* **Exercise description**
Reproduce the entries that follow, exactly and in full.

* **Dataset**
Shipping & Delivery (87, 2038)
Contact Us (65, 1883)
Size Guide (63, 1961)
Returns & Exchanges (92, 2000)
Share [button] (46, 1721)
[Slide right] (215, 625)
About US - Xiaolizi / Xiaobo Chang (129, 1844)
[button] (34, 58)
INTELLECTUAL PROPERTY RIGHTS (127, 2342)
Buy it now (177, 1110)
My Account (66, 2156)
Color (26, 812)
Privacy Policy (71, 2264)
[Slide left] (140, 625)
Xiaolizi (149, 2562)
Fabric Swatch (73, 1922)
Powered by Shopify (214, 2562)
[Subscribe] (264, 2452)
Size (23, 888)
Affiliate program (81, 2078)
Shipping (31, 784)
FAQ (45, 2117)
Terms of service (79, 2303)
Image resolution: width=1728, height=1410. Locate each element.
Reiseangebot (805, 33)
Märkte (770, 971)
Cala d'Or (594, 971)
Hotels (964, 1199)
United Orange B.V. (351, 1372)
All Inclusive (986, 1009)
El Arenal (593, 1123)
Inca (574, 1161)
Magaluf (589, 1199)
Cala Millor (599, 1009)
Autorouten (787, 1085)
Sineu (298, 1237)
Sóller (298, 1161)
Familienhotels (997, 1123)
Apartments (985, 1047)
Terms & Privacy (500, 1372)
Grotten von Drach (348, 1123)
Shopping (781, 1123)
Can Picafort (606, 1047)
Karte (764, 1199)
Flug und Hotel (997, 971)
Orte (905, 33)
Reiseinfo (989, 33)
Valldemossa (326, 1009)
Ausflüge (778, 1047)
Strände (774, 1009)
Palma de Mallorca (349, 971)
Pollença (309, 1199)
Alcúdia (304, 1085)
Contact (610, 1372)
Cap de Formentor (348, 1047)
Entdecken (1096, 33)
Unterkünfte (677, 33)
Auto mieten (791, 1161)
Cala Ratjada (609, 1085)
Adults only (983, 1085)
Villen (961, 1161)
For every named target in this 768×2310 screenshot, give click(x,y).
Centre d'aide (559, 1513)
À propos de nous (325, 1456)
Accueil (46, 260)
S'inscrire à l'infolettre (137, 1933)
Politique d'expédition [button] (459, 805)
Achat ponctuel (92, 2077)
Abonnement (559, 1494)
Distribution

* **Exercise result**
Shipping & Delivery (87, 2038)
Contact Us (65, 1883)
Size Guide (63, 1961)
Returns & Exchanges (92, 2000)
Share [button] (46, 1721)
[Slide right] (215, 625)
About US - Xiaolizi / Xiaobo Chang (129, 1844)
[button] (34, 58)
INTELLECTUAL PROPERTY RIGHTS (127, 2342)
Buy it now (177, 1110)
My Account (66, 2156)
Color (26, 812)
Privacy Policy (71, 2264)
[Slide left] (140, 625)
Xiaolizi (149, 2562)
Fabric Swatch (73, 1922)
Powered by Shopify (214, 2562)
[Subscribe] (264, 2452)
Size (23, 888)
Affiliate program (81, 2078)
Shipping (31, 784)
FAQ (45, 2117)
Terms of service (79, 2303)
Image resolution: width=1728, height=1410. Locate each element.
Reiseangebot (805, 33)
Märkte (770, 971)
Cala d'Or (594, 971)
Hotels (964, 1199)
United Orange B.V. (351, 1372)
All Inclusive (986, 1009)
El Arenal (593, 1123)
Inca (574, 1161)
Magaluf (589, 1199)
Cala Millor (599, 1009)
Autorouten (787, 1085)
Sineu (298, 1237)
Sóller (298, 1161)
Familienhotels (997, 1123)
Apartments (985, 1047)
Terms & Privacy (500, 1372)
Grotten von Drach (348, 1123)
Shopping (781, 1123)
Can Picafort (606, 1047)
Karte (764, 1199)
Flug und Hotel (997, 971)
Orte (905, 33)
Reiseinfo (989, 33)
Valldemossa (326, 1009)
Ausflüge (778, 1047)
Strände (774, 1009)
Palma de Mallorca (349, 971)
Pollença (309, 1199)
Alcúdia (304, 1085)
Contact (610, 1372)
Cap de Formentor (348, 1047)
Entdecken (1096, 33)
Unterkünfte (677, 33)
Auto mieten (791, 1161)
Cala Ratjada (609, 1085)
Adults only (983, 1085)
Villen (961, 1161)
For every named target in this 768×2310 screenshot, give click(x,y).
Centre d'aide (559, 1513)
À propos de nous (325, 1456)
Accueil (46, 260)
S'inscrire à l'infolettre (137, 1933)
Politique d'expédition [button] (459, 805)
Achat ponctuel (92, 2077)
Abonnement (559, 1494)
Distribution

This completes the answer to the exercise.